Mais il faut s’attendre à un minimum de 50% de pertes sur l’ensemble du Bordelais.

L’ambiance à Bordeaux est carrément morose. Les conséquences économiques ne sont pas seulement le fait de produire moitié moins de vin.
Bordeaux compte plus de 115.000 Ha, quelque 8.000 vignerons et engendre 55.000 emplois directs et indirects.

Outre  les secteurs des bouteilles, capsules, caisses, cartons, barriques qui seront touchés à leur tour, il y a ces myriades de petites mains qui travaillent à temps partiel ou à façon pour réaliser tous les travaux en vert (ébourgeonnages, effeuillages, éclaircissages, vendanges …) qui resteront à la maison.

Le fossé va s’amplifier entre riches propriétés et vignerons modestes. Je m’explique.
Les riches propriétés ont fait allumer des braseros dans les vignes par leurs employés, ont brassé l’air avec des éoliennes ou des hélicoptères.
A risque d’exposition au gel équivalent, ils produiront donc plus de 2017 que les voisins, et pour autant, profitant de l’image médiatique de ce millésime catastrophique, ils n’hésiteront plus à augmenter le prix des 2016 pas encore sortis.

Les plus modestes, en revanche, outre le fait d’avoir perdu leur récolte, ou au moins une grande partie, n’ont pas les moyens d’avoir souscrit une assurance récolte; de plus, ils n’auront aucune fenêtre pour augmenter les prix des 2016; d’une part, parce que le marché ne pourrait l’absorber; d’autre part, parce que beaucoup de vignerons vendent leur récolte en vrac et qu’en ce qui concerne les 2016, les ventes sont déjà conclues, et ils n’ont pas de stock.

Pour beaucoup de vignerons bordelais, la faillite guette.
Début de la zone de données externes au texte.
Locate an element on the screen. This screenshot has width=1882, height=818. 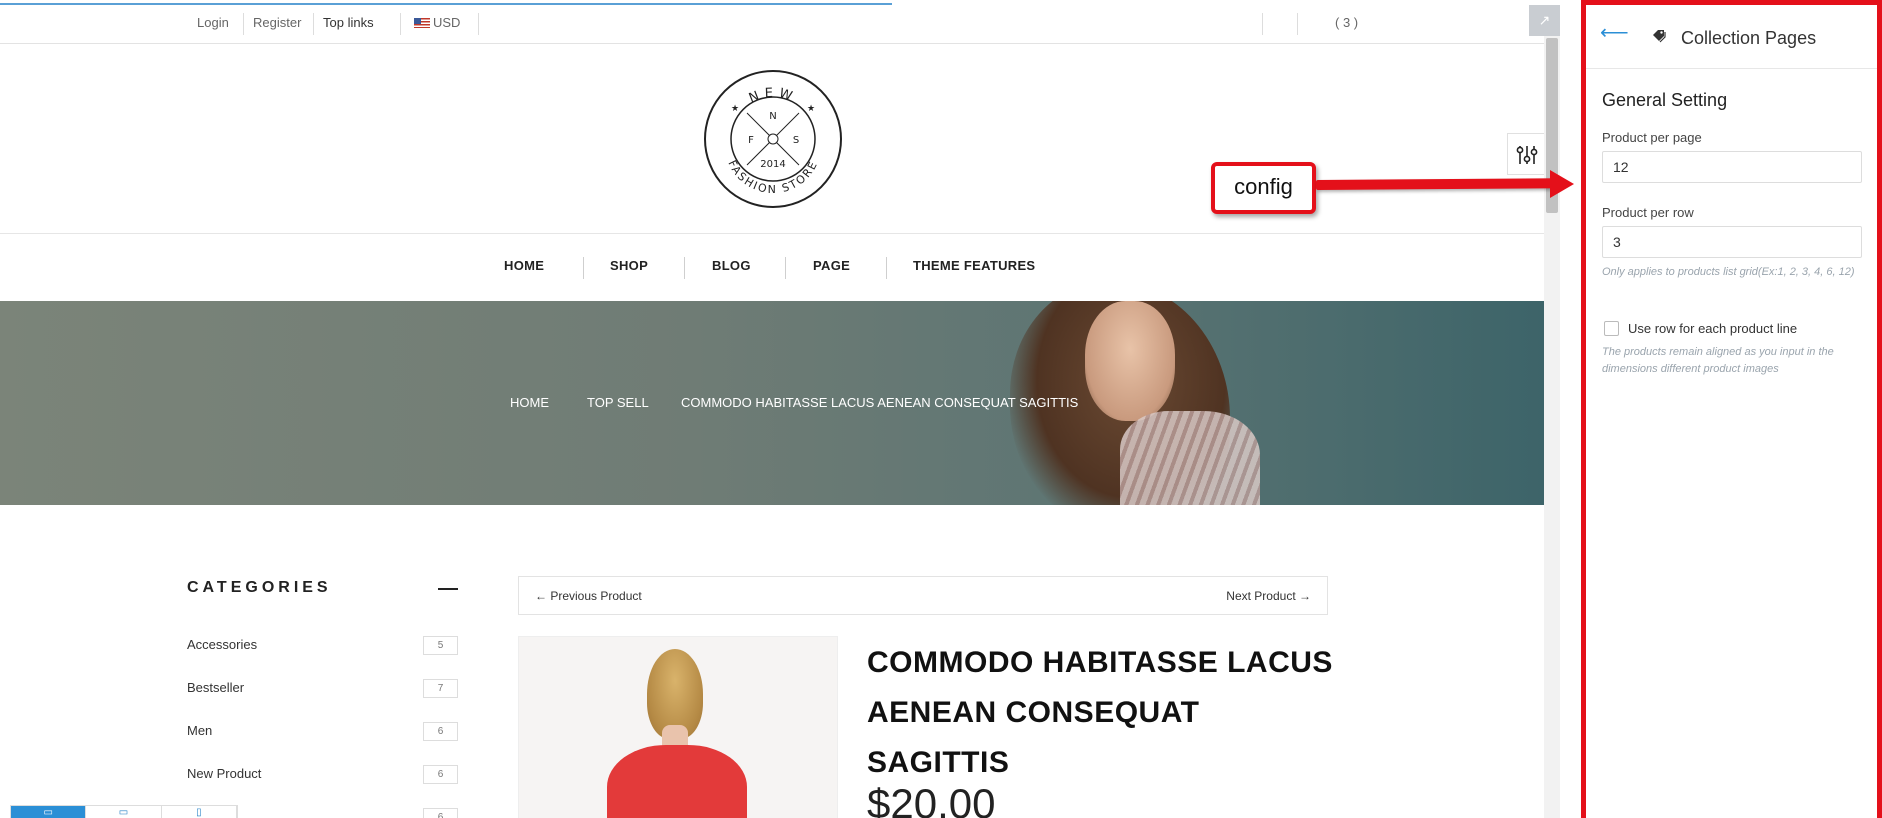
next-product-link: Next Product → is located at coordinates (1268, 596).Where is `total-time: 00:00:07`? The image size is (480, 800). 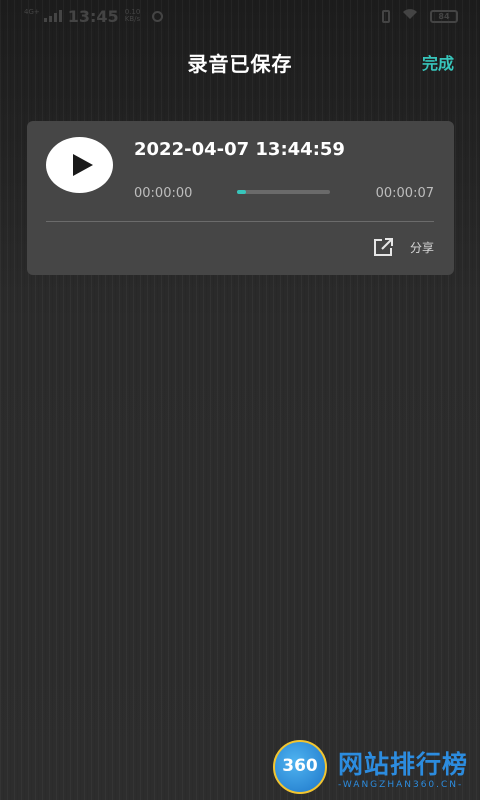
total-time: 00:00:07 is located at coordinates (404, 194).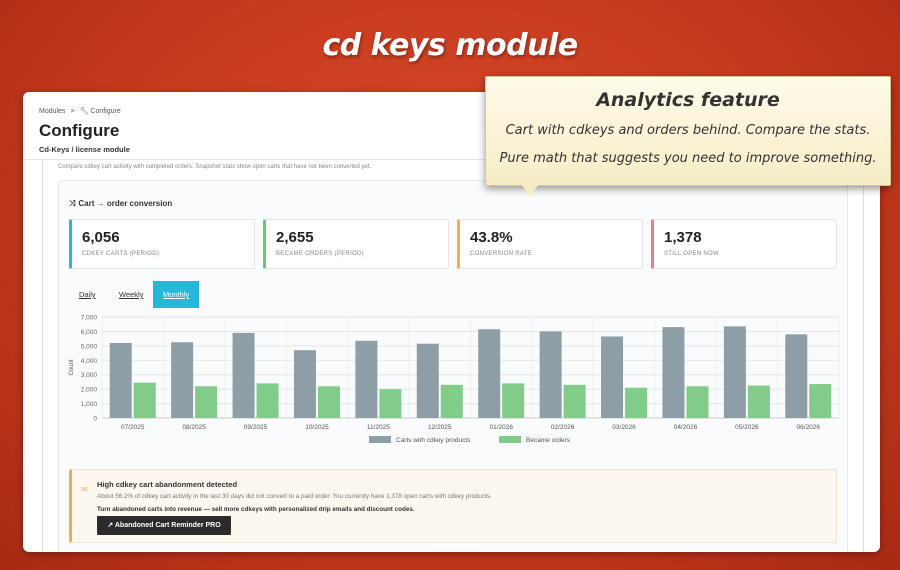 The width and height of the screenshot is (900, 570). I want to click on abandoned-cart-reminder-button: ↗ Abandoned Cart Reminder PRO, so click(164, 526).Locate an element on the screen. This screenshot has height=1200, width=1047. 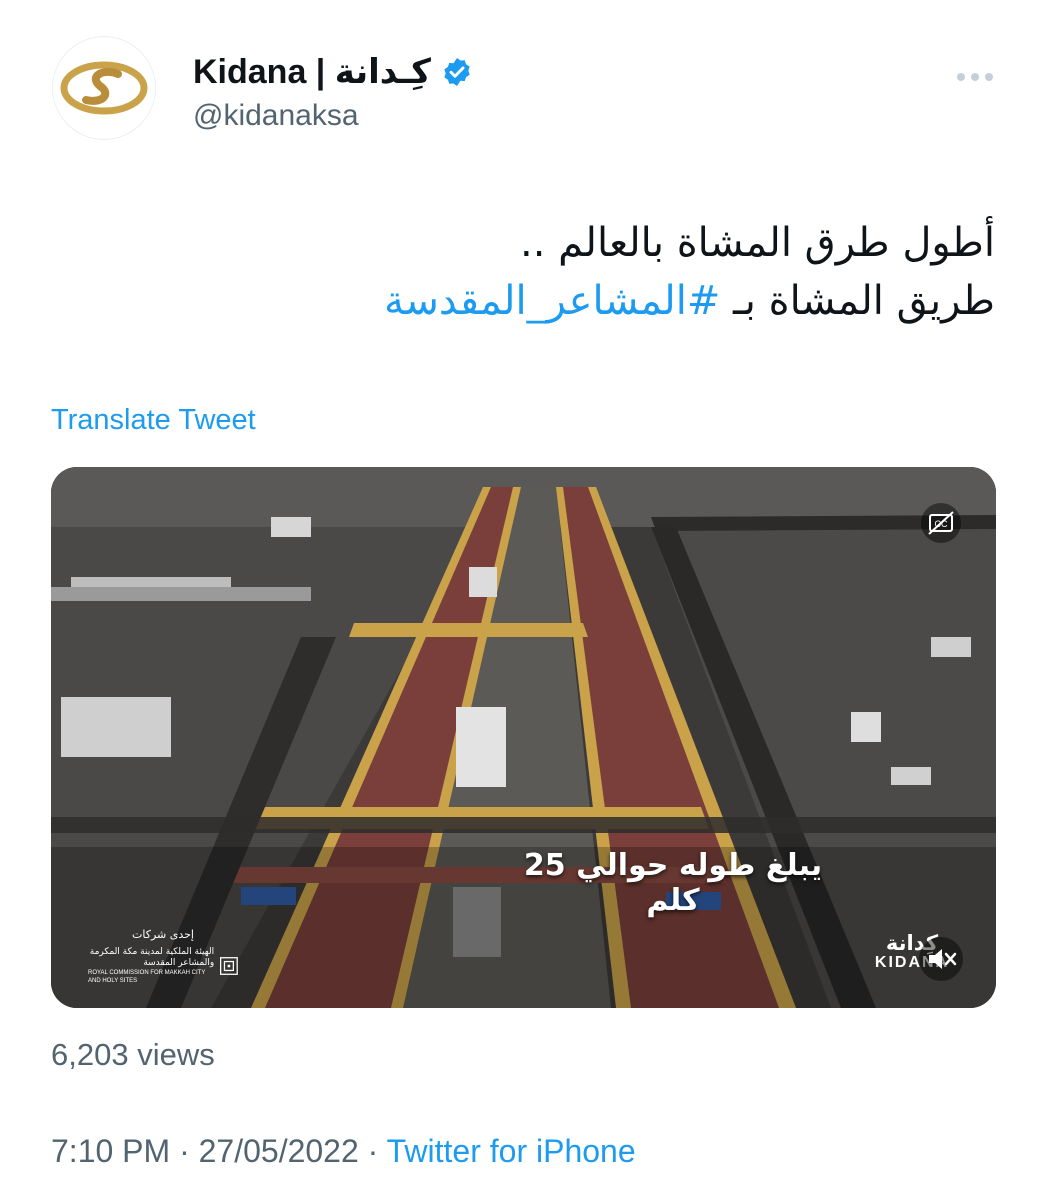
kidana-logo-icon is located at coordinates (104, 88).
La Chambre d’Agriculture a mobilisé tous les acteurs de la viticulture : services de l’Etat, collectivités, syndicats viticoles, CIVB, banques, assurances… Ils doivent plancher sur toutes les mesures envisageables : mesures fiscales, report de cotisations sociales, mise en place du chômage partiel, prise en charge d’intérêts de prêts bancaires, aménagement de l’endettement, prêt de trésorerie, report des plantations prévues, autorisation d’achat de vendange, mise à disposition de parcelles entre vignerons, et évidement mobilisation de la VCI (Volume Complémentaire Individuel) qui permet à un vigneron d’utiliser les stocks ainsi constitués les années précédentes en surplus des rendements maximum autorisés pour compenser les pertes de volume, en l’occurrence sur ce millésime 2017.

En attendant leurs discussions et accords, un négociant a pris les devants : l’Etablissement Jean-Pierre Moueix a offert par solidarité une rallonge de 100€ par tonneau déjà acheté de 2016 à tous ses fournisseurs.